Hive to Cloud Storage template

Use the Dataproc Serverless Hive to Cloud Storage template to extract data from Hive to Cloud Storage.

Use the template

Run the template using the gcloud CLI or Dataproc API.

gcloud

Before using any of the command data below, make the following replacements:

  • PROJECT_ID: Required. Your Google Cloud project ID listed in the IAM Settings.
  • REGION: Required. Compute Engine region.
  • TEMPLATE_VERSION: Required. Specify latest for the latest template version, or the date of a specific version, for example, 2023-03-17_v0.1.0-beta (visit gs://dataproc-templates-binaries or run gcloud storage ls gs://dataproc-templates-binaries to list available template versions).
  • SUBNET: Optional. If a subnet is not specified, the subnet in the specified REGION in the default network is selected.

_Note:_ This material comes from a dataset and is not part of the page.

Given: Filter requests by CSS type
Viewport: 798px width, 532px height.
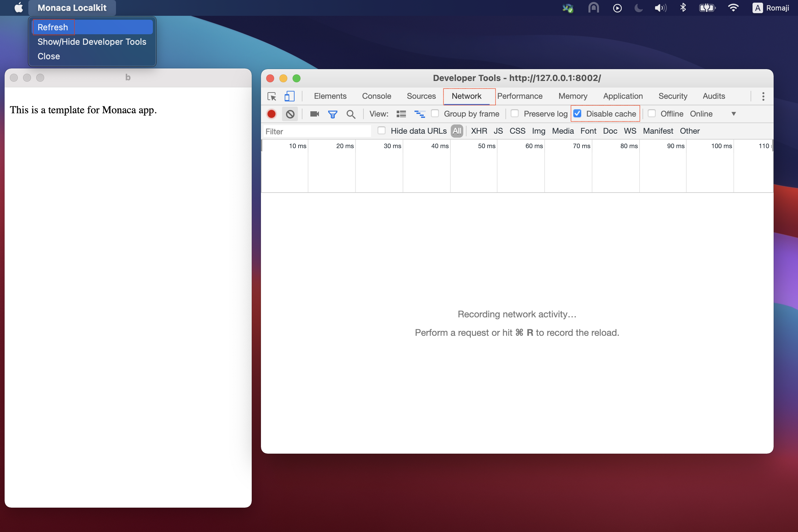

    Example: projects/PROJECT_ID/regions/REGION/subnetworks/SUBNET_NAME

  • HOST and PORT: Required. Hostname or IP address and port of the source Hive database host.

    Example: 10.0.0.33

  • TABLE: Required. Hive input table name.
  • DATABASE: Required. Hive input database name.
  • CLOUD_STORAGE_OUTPUT_PATH: Required. Cloud Storage path where output will be stored.

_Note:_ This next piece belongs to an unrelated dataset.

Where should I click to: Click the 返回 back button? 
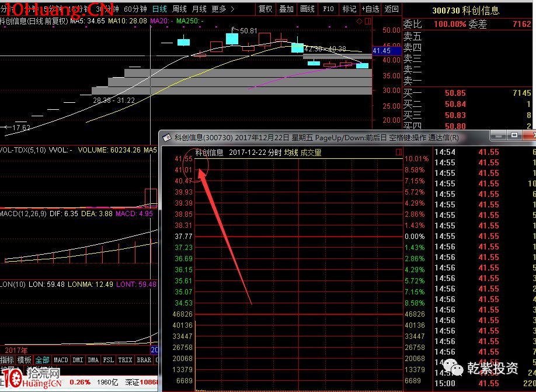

    Example: gs://dataproc-templates/hive_to_cloud_storage_output

  • FORMAT: Optional. Output data format. Options: avro, parquet, csv, or json. Default: avro. Note: If avro, you must add file:///usr/lib/spark/connector/spark-avro.jar to the jars gcloud CLI flag or API field.

    Example (the file:// prefix references a Dataproc Serverless jar file):

    --jars=file:///usr/lib/spark/connector/spark-avro.jar, [, ... other jars]
  • HIVE_PARTITION_COLUMN: Optional. Column to partition Hive data.
  • MODE: Required. Write mode for Cloud Storage output. Options: append, overwrite, ignore, or errorifexists.
  • SERVICE_ACCOUNT: Optional. If not provided, the default Compute Engine service account is used.
  • PROPERTY and PROPERTY_VALUE: Optional. Comma-separated list of Spark property=value pairs.
  • LABEL and LABEL_VALUE: Optional. Comma-separated list of label=value pairs.
  • LOG_LEVEL: Optional. Level of logging. Can be one of ALL, DEBUG, ERROR, FATAL, INFO, OFF, TRACE, or WARN. Default: INFO.
  • KMS_KEY: Optional. The Cloud Key Management Service key to use for encryption. If a key is not specified, data is encrypted at rest using a Google-owned and Google-managed encryption key.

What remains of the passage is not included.